::: Records provided :::

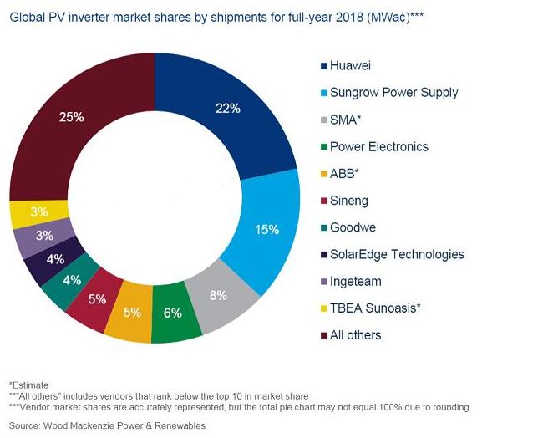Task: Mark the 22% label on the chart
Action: [x=227, y=108]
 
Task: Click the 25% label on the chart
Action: [x=73, y=117]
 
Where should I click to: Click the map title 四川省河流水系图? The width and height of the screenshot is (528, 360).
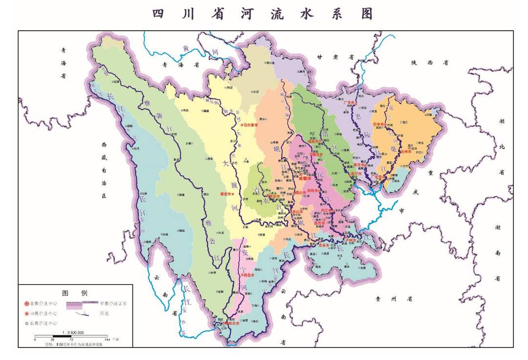click(263, 13)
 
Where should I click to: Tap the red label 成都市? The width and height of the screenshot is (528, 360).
click(305, 179)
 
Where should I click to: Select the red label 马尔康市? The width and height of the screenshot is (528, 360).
click(250, 125)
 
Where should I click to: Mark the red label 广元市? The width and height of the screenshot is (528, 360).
click(349, 103)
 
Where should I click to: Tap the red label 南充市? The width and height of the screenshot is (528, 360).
click(359, 165)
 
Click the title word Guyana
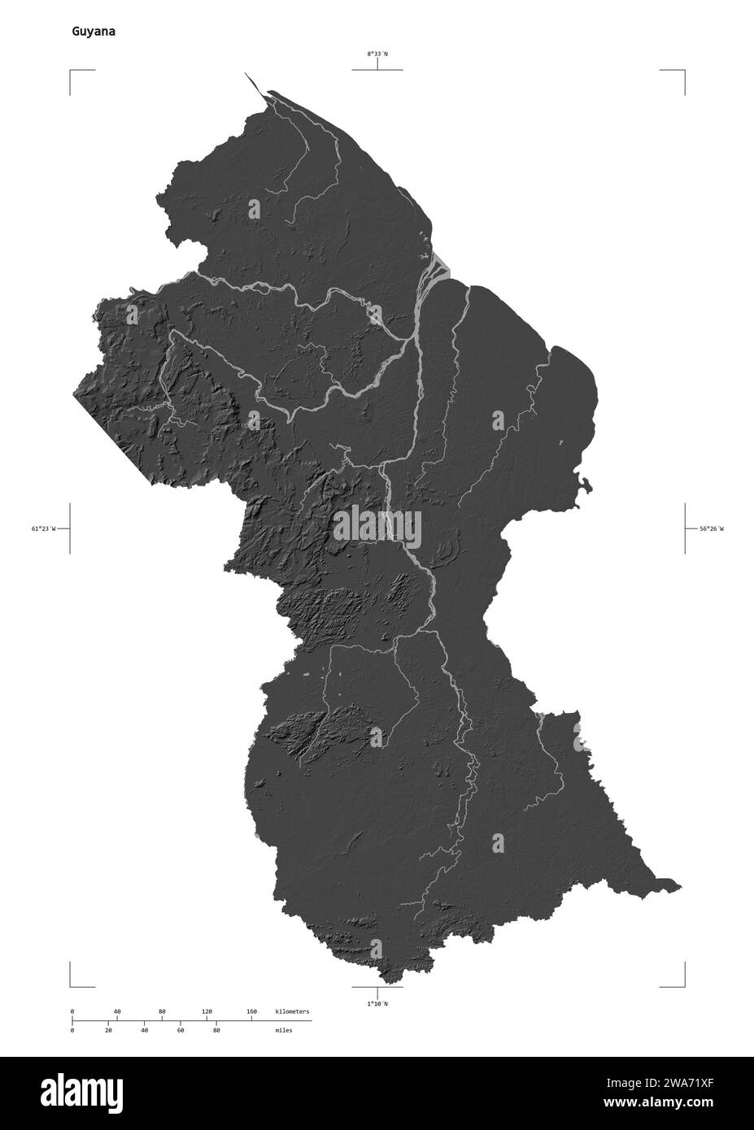92,32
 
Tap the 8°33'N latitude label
377,54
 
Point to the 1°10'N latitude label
377,1003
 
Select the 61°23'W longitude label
43,528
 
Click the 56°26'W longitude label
711,528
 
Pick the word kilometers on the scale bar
292,1011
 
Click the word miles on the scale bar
283,1030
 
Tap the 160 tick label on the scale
251,1011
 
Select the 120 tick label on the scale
207,1011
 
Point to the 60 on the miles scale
180,1030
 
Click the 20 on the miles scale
108,1030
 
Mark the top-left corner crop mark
71,72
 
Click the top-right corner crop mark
683,72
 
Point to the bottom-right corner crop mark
683,985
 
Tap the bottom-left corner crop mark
71,985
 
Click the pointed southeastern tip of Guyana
680,887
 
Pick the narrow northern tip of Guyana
246,73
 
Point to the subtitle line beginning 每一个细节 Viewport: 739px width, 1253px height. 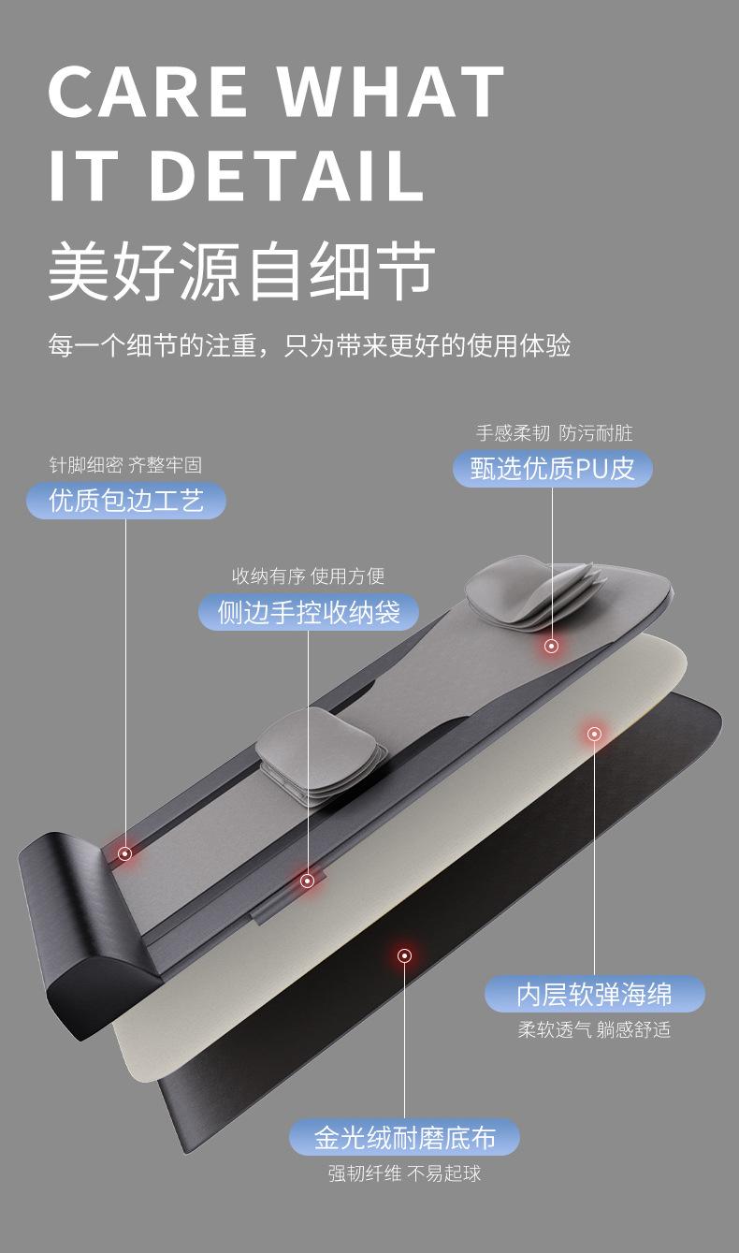[x=309, y=345]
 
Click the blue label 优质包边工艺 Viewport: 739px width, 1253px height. [x=125, y=500]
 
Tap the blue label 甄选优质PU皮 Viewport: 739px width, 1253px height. [x=552, y=468]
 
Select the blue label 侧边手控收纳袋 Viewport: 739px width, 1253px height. [x=308, y=612]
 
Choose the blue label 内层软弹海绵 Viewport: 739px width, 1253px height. [x=594, y=993]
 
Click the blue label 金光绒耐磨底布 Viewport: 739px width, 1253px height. [x=404, y=1138]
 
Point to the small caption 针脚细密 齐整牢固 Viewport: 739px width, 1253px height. [x=125, y=464]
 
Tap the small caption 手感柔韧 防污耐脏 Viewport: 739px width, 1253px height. [x=554, y=432]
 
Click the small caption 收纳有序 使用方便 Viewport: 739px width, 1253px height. [x=308, y=576]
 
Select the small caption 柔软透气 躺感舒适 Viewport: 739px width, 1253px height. [x=594, y=1029]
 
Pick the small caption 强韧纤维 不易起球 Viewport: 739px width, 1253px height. [x=404, y=1173]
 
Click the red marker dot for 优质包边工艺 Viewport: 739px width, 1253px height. [x=124, y=852]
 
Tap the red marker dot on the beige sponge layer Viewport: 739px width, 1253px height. [x=594, y=734]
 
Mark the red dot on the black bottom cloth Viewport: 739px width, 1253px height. [x=404, y=955]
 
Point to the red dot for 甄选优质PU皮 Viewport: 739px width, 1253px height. [x=552, y=646]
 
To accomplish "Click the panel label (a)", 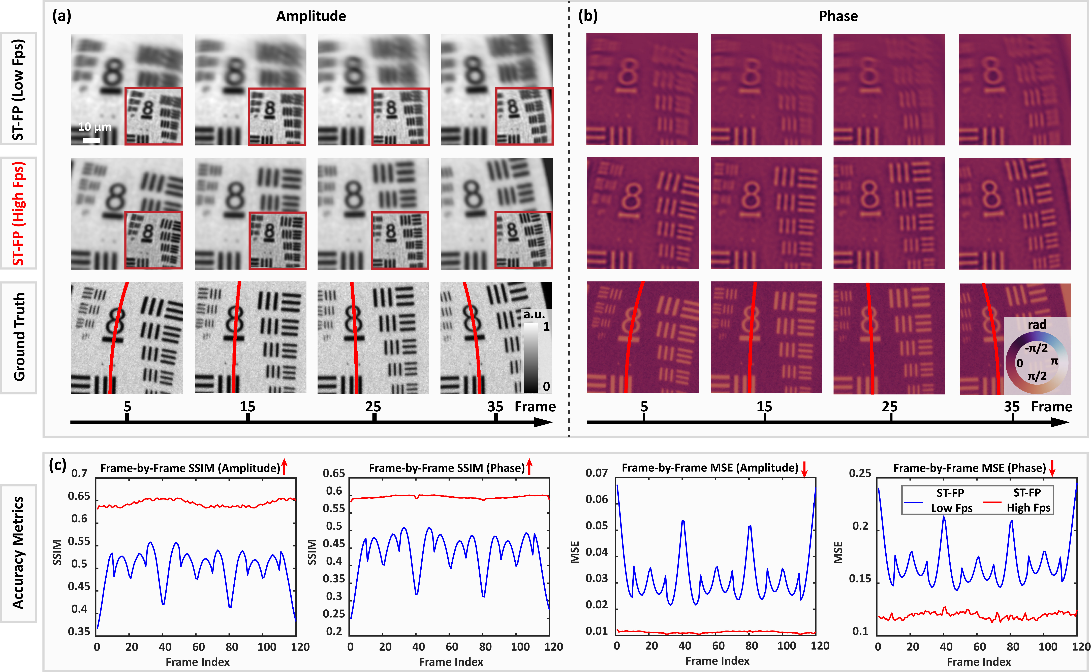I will pyautogui.click(x=61, y=16).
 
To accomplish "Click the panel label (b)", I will pyautogui.click(x=587, y=16).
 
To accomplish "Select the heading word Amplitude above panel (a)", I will pyautogui.click(x=311, y=16).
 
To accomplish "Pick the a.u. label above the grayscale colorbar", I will pyautogui.click(x=534, y=315).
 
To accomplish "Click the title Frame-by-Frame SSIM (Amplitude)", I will pyautogui.click(x=190, y=468).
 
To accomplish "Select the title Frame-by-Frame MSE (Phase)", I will pyautogui.click(x=969, y=468).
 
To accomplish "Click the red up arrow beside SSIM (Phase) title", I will pyautogui.click(x=529, y=467).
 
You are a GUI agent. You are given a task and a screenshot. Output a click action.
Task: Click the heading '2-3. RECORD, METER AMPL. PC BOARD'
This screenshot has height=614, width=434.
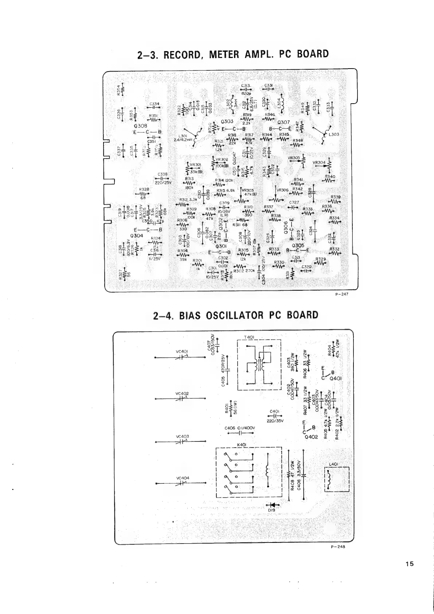pyautogui.click(x=233, y=54)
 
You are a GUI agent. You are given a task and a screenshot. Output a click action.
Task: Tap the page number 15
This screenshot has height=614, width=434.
pyautogui.click(x=410, y=574)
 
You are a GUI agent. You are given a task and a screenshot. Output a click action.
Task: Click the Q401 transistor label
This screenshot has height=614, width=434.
pyautogui.click(x=335, y=378)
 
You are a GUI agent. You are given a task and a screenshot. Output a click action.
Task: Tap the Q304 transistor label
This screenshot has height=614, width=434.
pyautogui.click(x=136, y=236)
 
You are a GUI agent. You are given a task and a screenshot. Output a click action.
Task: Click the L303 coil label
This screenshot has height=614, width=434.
pyautogui.click(x=334, y=135)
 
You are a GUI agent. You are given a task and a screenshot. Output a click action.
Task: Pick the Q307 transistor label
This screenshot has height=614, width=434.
pyautogui.click(x=284, y=123)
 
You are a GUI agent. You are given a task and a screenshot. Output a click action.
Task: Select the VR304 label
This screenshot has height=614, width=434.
pyautogui.click(x=319, y=163)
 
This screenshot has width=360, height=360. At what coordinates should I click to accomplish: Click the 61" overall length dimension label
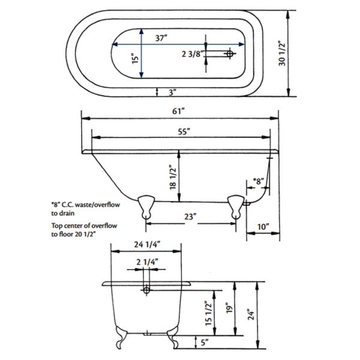click(179, 112)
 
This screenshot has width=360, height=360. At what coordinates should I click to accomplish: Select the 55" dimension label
click(184, 132)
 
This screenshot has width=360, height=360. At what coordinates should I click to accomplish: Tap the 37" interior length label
click(161, 38)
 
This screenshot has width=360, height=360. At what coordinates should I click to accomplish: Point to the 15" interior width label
click(136, 58)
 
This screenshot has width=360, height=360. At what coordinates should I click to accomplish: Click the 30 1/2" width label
click(282, 53)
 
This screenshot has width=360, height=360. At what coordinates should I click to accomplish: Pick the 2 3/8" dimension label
click(193, 54)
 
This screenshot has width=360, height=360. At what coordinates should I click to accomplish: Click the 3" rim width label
click(173, 92)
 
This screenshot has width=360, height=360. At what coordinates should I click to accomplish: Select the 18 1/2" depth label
click(173, 177)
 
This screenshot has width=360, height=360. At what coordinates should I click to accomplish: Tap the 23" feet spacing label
click(190, 217)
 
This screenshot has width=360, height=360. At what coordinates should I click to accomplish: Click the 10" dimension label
click(263, 227)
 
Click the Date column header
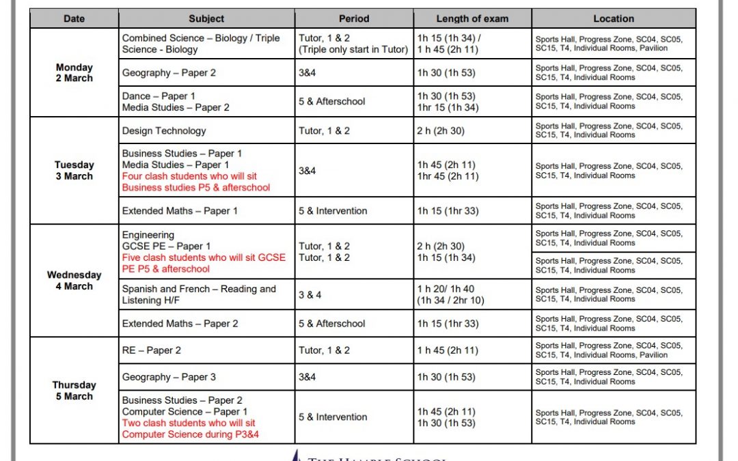coord(74,18)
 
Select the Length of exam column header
coord(473,18)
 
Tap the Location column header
coord(613,18)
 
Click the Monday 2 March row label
coord(74,72)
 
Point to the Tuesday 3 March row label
coord(74,170)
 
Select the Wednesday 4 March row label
coord(74,280)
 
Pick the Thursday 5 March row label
coord(74,390)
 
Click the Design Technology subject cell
coord(164,130)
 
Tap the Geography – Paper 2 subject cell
coord(169,72)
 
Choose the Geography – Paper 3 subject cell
coord(169,377)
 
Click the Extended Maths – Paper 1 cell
coord(180,210)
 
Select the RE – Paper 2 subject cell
coord(151,350)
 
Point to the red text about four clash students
coord(196,182)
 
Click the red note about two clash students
coord(189,428)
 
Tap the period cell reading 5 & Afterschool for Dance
coord(332,101)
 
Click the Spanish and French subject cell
coord(199,294)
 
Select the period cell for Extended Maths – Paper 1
coord(333,210)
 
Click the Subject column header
coord(206,18)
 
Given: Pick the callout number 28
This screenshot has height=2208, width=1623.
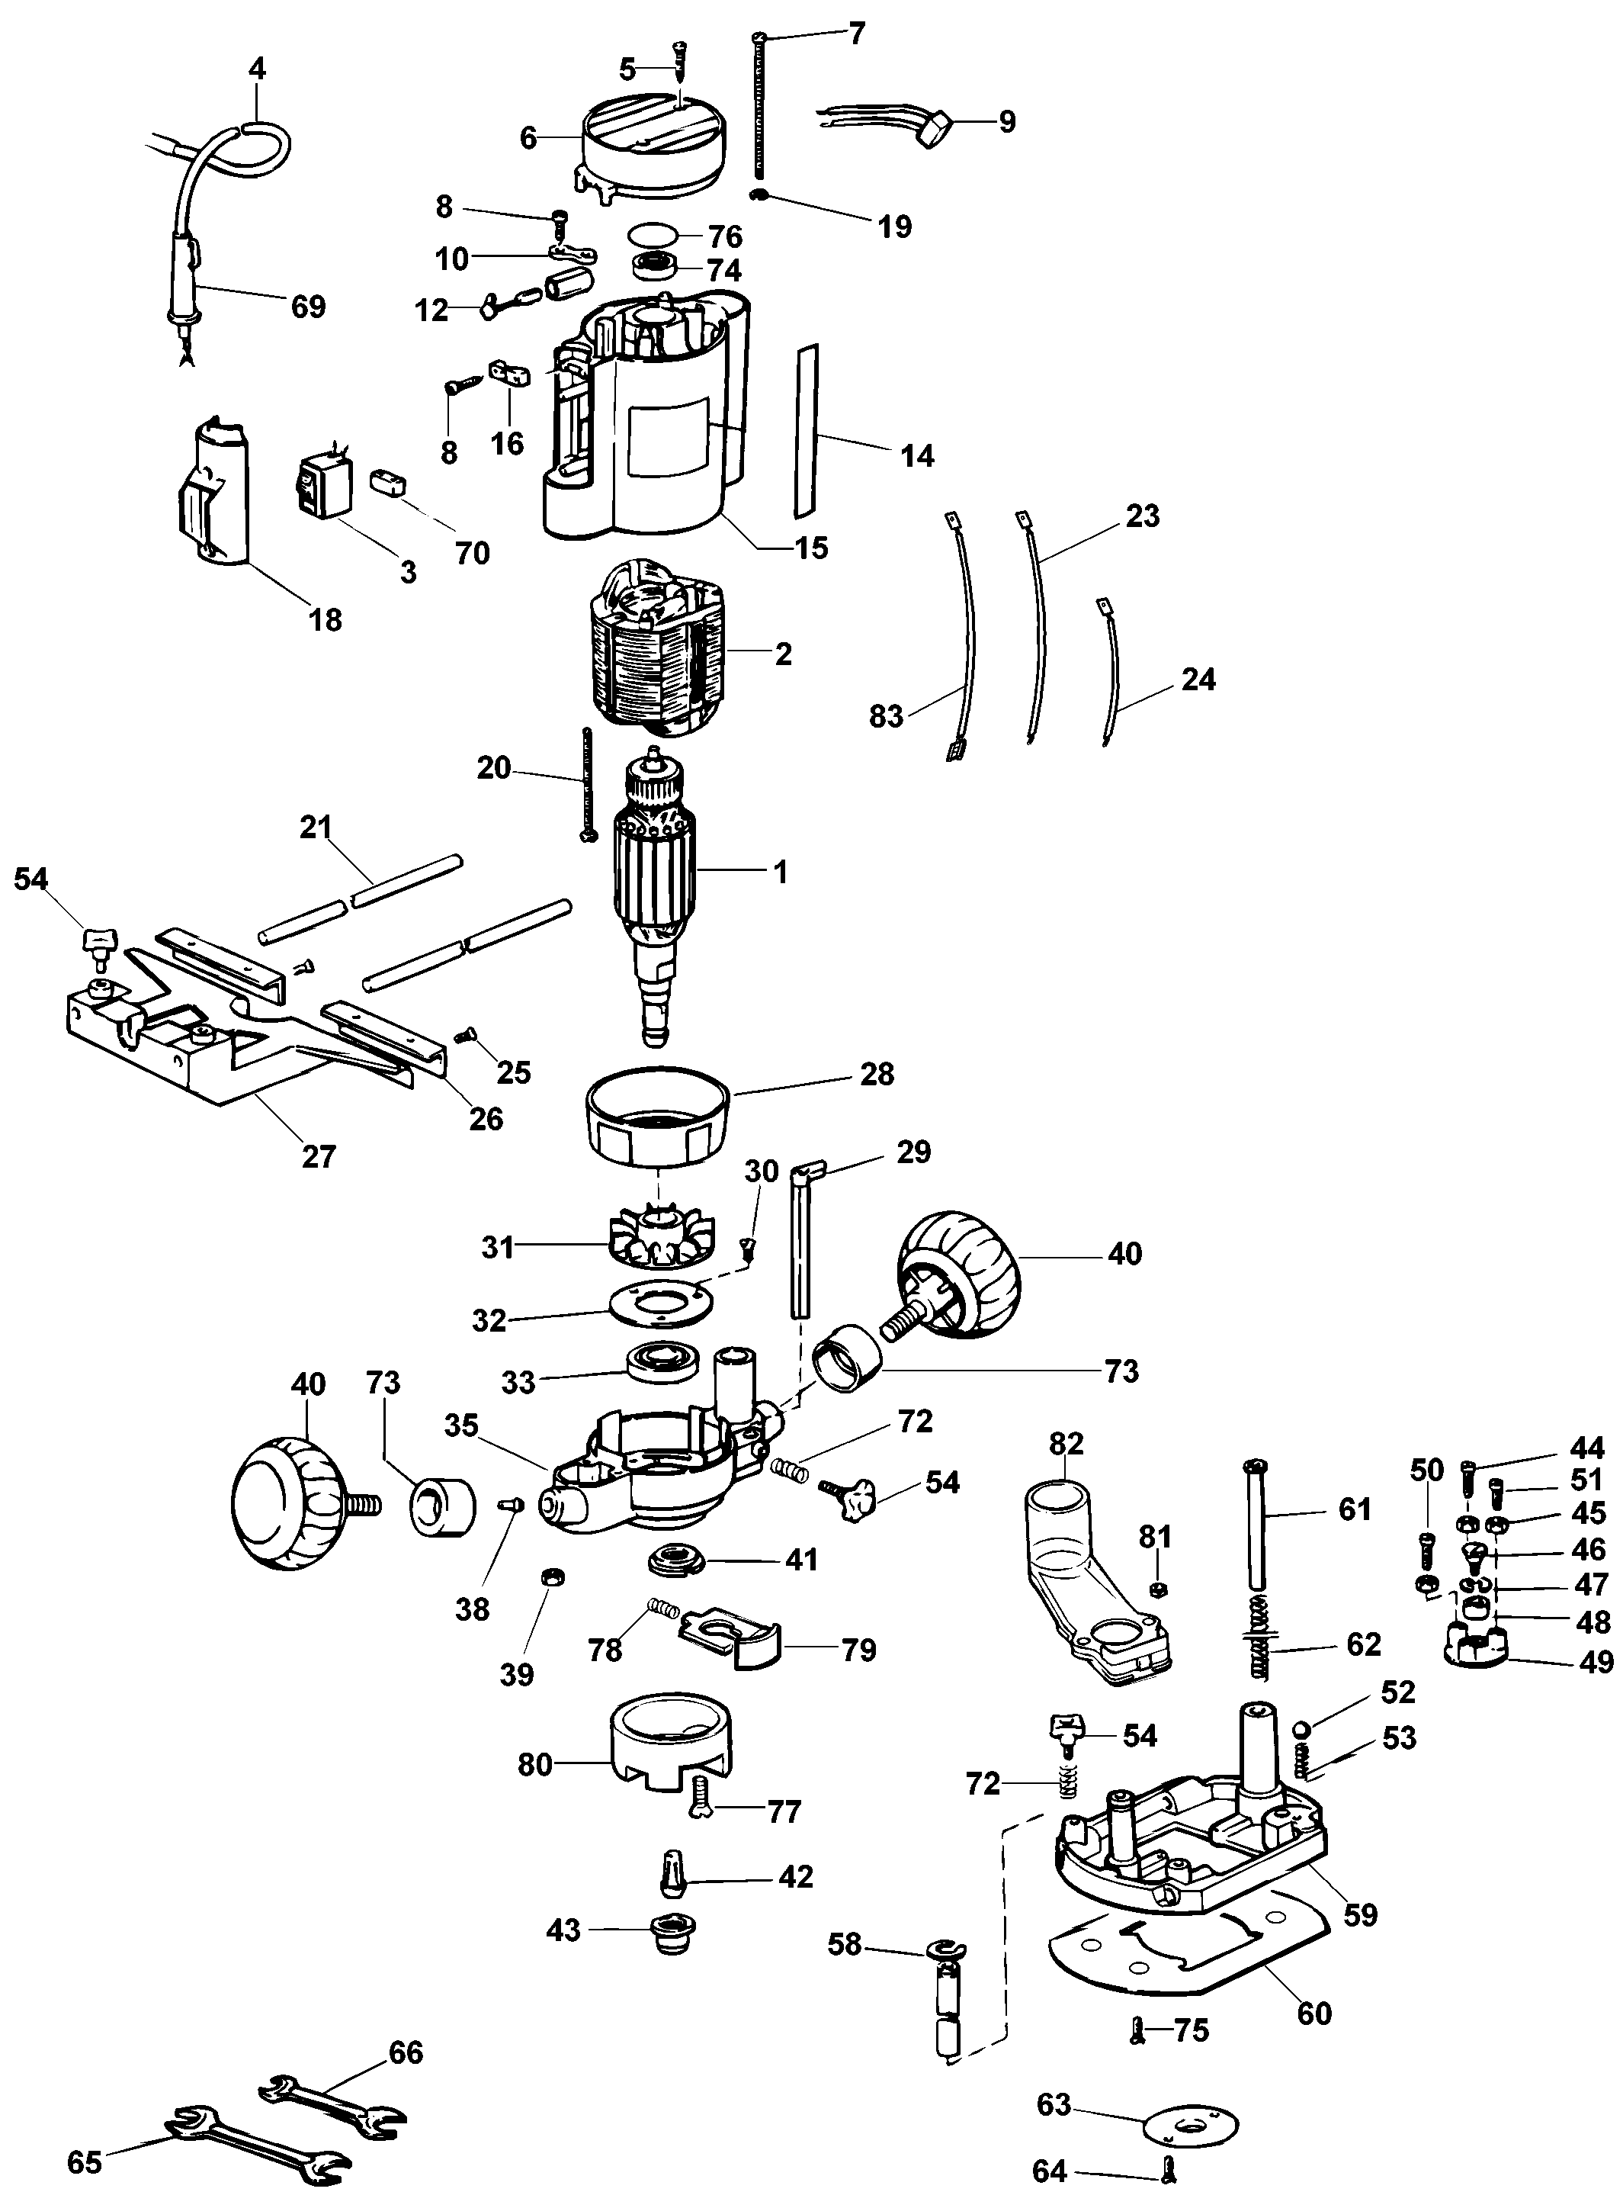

:::

Find each line in the listing above that contains the string "SSIM", and copy those lines out in full.

To accomplish "Click the title Frame-by-Frame SSIM (Amplitude)", I will pyautogui.click(x=190, y=468).
To accomplish "Click the red up arrow beside SSIM (Phase) title", I will pyautogui.click(x=529, y=467).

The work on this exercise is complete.